The significance of anti-war campaigning

The IWW in New Zealand reached its zenith between 1911 and 1913 then largely self-destructed with the disappearance of significant Wobbly leaders to Australia, such as King in 1912 and Barker in 1914.[41] In Canada, too, by the beginning of the War the IWW was on the decline, its membership falling and its locals disintegrating. This collapse had resulted from employer opposition, earlier instances of government repression and economic depression, especially the ending of the railway building boom, which produced the dispersion of the construction workers.[42] In both these countries, the IWW was already too weak to be affected greatly by the issue of militarism; and IWW responses to the Great War made little impact on society. This was not the case in the USA and Australia. In the USA, the IWW was internally riven over the question of the war. Most American Wobblies believed there was a serious danger that anti-war activity would distract from organisation at the point of production and invite government repression. This position encouraged American IWW reticence on the war and withdrawal of anti-war pamphlets it had initially produced.[43] Overall, as Melvyn Dubofsky states, the American IWW ‘did nothing directly to interfere with the American war effort.’[44]

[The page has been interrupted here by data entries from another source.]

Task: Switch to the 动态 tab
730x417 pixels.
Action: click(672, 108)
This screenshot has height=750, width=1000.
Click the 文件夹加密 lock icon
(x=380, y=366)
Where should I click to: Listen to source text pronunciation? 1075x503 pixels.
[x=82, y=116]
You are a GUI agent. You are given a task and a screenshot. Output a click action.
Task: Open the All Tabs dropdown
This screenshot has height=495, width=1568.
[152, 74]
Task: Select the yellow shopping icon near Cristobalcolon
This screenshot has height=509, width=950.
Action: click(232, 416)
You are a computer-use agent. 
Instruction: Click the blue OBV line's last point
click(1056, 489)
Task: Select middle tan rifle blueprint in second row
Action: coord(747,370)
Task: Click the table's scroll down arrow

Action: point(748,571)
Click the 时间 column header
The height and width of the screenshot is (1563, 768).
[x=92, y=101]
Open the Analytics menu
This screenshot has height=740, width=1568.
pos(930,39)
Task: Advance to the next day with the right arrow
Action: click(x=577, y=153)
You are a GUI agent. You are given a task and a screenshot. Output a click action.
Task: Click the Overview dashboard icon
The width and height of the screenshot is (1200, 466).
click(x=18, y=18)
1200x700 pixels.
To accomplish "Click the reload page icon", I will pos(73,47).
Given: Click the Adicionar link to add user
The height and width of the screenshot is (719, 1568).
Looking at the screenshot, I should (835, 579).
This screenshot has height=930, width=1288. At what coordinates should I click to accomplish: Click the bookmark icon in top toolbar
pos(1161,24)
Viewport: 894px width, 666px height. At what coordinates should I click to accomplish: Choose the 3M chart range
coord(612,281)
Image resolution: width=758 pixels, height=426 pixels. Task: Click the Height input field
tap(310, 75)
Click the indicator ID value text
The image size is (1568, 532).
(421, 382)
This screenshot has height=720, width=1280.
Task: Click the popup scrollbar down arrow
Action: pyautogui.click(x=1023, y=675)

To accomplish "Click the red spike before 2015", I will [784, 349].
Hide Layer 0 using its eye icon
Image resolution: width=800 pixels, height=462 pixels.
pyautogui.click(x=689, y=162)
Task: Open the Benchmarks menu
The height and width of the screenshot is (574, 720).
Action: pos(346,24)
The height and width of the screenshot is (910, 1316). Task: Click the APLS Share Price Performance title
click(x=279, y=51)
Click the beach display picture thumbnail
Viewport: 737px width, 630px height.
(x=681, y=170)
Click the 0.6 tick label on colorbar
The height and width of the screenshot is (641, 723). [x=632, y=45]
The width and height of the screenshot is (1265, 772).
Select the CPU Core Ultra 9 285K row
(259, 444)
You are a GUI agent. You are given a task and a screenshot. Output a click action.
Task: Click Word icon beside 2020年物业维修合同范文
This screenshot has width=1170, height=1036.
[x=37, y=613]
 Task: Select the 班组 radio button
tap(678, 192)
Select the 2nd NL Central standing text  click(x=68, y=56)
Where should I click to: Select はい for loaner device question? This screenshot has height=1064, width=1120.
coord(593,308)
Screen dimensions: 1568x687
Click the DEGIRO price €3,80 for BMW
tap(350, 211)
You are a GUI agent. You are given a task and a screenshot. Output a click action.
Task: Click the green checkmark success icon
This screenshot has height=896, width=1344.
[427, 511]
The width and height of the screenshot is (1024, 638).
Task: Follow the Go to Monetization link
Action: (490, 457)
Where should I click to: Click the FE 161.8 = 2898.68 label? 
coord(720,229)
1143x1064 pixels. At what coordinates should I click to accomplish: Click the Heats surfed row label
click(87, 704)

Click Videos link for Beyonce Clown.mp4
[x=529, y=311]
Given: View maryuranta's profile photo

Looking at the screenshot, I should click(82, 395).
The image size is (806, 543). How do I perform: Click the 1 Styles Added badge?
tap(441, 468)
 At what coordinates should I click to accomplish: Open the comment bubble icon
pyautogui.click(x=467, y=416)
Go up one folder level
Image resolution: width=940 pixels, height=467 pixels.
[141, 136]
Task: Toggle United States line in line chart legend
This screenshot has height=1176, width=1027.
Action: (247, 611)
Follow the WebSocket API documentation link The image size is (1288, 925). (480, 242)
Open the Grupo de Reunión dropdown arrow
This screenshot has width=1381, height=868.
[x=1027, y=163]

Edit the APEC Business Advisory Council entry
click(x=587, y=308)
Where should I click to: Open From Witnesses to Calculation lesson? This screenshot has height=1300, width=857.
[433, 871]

     By contrast, in Australia, no organisation opposed the outbreak of the Great War as promptly and vociferously as the IWW. The front page of Direct Action for 10 August 1914 declared:

WAR! WHAT FOR? FOR THE WORKERS AND THEIR DEPENDENTS: DEATH, STARVATION, POVERTY AND UNTOLD MISERY. FOR THE CAPITALIST CLASS: GOLD, STAINED WITH THE BLOOD OF MILLIONS, RIOTOUS LUXURY, BANQUETS OF JUBILATION OVER THE GRAVES OF THEIR DUPES AND SLAVES. WAR IS HELL! SEND THE CAPITALISTS TO HELL AND WARS ARE IMPOSSIBLE.

On 22 August Tom Barker urged: ‘LET THOSE WHO OWN AUSTRALIA DO THE FIGHTING. Put the wealthiest in the front ranks; the middle class next; follow these with politicians, lawyers, sky pilots and judges. Answer the declaration of war with the call for a GENERAL STRIKE.’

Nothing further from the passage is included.